▶ [Description of the task]
Everything from the first line of the records to the line containing "Image resolution: width=835", inclusive, is to be extracted exactly, and nothing more.

* * * * * * *

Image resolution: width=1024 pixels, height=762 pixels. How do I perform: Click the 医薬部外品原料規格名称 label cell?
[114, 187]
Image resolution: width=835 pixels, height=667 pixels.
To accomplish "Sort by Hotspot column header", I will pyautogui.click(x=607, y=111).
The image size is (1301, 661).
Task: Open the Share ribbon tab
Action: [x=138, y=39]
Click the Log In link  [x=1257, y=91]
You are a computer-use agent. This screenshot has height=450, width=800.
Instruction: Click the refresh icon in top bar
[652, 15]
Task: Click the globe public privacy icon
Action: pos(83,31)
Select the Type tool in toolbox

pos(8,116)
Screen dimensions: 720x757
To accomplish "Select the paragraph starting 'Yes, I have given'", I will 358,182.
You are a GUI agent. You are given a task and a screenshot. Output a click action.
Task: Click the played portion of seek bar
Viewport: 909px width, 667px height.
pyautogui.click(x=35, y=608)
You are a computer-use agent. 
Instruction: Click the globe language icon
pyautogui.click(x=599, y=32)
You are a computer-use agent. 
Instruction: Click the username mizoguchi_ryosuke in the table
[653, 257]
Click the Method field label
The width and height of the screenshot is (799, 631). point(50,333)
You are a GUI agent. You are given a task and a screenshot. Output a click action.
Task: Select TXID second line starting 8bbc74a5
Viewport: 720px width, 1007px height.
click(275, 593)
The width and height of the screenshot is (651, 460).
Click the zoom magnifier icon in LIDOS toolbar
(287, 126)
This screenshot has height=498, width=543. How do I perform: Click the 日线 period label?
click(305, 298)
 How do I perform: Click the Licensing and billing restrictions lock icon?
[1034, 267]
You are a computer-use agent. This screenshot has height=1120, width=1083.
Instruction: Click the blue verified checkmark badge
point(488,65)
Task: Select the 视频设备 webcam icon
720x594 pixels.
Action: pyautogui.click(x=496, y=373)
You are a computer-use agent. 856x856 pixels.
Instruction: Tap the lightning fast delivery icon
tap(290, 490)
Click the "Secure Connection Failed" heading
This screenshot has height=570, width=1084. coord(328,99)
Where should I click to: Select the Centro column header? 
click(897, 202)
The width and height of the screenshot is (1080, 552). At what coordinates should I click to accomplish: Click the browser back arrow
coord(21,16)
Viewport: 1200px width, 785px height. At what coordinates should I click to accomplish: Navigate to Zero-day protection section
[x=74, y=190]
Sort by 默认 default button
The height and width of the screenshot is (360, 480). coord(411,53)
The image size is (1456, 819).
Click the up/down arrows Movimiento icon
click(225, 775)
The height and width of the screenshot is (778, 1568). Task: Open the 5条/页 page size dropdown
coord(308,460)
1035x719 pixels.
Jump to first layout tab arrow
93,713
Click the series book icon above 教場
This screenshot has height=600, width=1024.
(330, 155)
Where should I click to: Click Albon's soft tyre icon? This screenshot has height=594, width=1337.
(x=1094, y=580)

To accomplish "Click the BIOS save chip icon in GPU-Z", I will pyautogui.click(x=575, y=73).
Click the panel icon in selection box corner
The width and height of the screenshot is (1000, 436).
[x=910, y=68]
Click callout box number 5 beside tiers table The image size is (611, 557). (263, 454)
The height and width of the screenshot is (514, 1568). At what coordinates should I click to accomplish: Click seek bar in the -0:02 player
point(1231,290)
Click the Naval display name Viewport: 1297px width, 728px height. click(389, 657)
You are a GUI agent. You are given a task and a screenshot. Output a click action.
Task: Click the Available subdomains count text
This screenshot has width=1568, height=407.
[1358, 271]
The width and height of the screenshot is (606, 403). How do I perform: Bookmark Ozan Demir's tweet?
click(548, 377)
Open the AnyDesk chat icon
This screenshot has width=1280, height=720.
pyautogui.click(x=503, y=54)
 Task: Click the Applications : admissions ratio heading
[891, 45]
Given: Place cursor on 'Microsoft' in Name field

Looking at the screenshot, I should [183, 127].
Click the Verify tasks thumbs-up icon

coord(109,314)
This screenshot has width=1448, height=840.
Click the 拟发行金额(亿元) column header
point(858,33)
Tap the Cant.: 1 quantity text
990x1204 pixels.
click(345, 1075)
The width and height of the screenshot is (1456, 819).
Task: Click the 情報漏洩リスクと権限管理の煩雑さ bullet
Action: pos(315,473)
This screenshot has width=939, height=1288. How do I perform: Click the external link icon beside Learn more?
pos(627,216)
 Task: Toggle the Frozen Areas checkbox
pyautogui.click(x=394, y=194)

* * * * * * *

▶ [Answer]
Image resolution: width=1024 pixels, height=762 pixels. How do I perform: Click the 医薬部外品原料規格名称 label cell?
[114, 187]
Image resolution: width=835 pixels, height=667 pixels.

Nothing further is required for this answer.